Rathfarnham Theatre Group (RTG) has not allowed the current pandemic to curb its enthusiasm!
We have taken lockdowns and restrictions in our stride and simply moved online. This new virtual drama world has presented us with many challenges. We grappled with the basics of downloading the Zoom App, joining a Zoom meeting, turning on and off our videos, and muting our sound. Once we were comfortable with this and had overcome our initial ‘screen fright’ we started reading monologues and two-handers, which were ideal for Zoom. As we got more confident, we started experimenting with virtual backgrounds and discovered they were a lot easier and cheaper to put up than our usual sets!
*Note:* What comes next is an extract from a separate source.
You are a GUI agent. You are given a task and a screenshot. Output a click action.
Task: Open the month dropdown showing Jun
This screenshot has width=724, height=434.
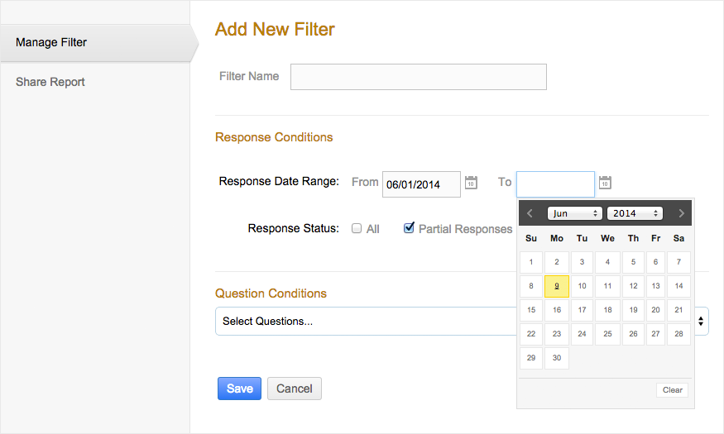[574, 213]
We had ‘Wildcard Nights’ when anyone who wanted to perform could do a piece of their choosing - a poem, a monologue, a song, a reading. Some performers really got into character and got very creative using whatever they had to hand at home to assemble some very imaginative costumes. A white hairband and black blouse was transformed into a nun’s veil; a black pillowcase became a headpiece for one of the witches in Macbeth; a scarf was ingeniously twisted into a hat for Richard III; and we even had a barrister’s wig crocheted complete with curlers wrapped in wool for the sides! The beauty of Zoom is of course that you only need half a costume - so the three witches in Macbeth could happily wear their leggings and runners in the knowledge that they wouldn’t be seen by the virtual audience!
Our next venture was a Writers’ Workshop facilitated by Gavin Kostick, from Fishamble Theatre Company. Gavin outlined the basics of how to go about writing a script and participants were asked to write a short play of no more than 600 words and submit it to be critiqued at the second workshop. This proved hugely successful, with twelve of our members putting pen to paper and submitting a play. These tiny plays provided us with fantastic material to work with. We read a few of the plays each week, giving other members an opportunity to act them out, and we had a discussion about the play afterwards. We are now embarking on another venture to give members a chance to develop their directing skills. Carmel Cullen, who has been directing plays for RTG for many years, will be facilitating a Directing Workshop for the group this month. We are hoping that this will give some of our budding directors the courage to try their hand at directing some of our tiny plays with a view to rehearsing and performing them in the new year. Watch this space ....
In November we did a rehearsed reading of The West Clare Railway -v- William Percy French. The reading was performed by kind permission of Tish Dunleavy, founder of Leitrim Percy French Society, who wrote the play to commemorate the centenary of the death of Percy French. The performance was directed by our very own Phil Fitzpatrick and we were delighted that Tish was able to join us on Zoom for the rehearsed reading. We thoroughly enjoyed performing this very entertaining piece and hope that we brought Tish’s writing to life with our interpretation of her very lively court setting!
In December we performed The Excise Man, a three act comedy by one of our stalwart members, Cass Guinan and directed by Carl Lusby. Great fun was had both in rehearsal (all on Zoom) and on the night, with the ducking and diving of the men in the Ferris family, trying to escape detection by the Excise Man, on the lookout for illegal poteen stills.
In 2021, apart from continuing with our readings and workshops, we are also planning two special productions. Maria Burke King is directing Eden by Eugene O’Brien and Anne O’Connell is directing The Approach by Mark O’Rowe. These are two wonderful plays by two very talented Irish playwrights. We are hoping that these productions can be performed for an invited audience, virtually or otherwise, in Spring 2021, depending on public health advice.
While the virtual world of Zoom has kept us going through these strange times, there is really nothing to replace live performance. Like all drama groups across the country, we can’t wait to get back on stage to perform for live audiences. But, in the meantime, we’re using our time to learn new skills, keep drama alive, and most importantly, to connect with all our members.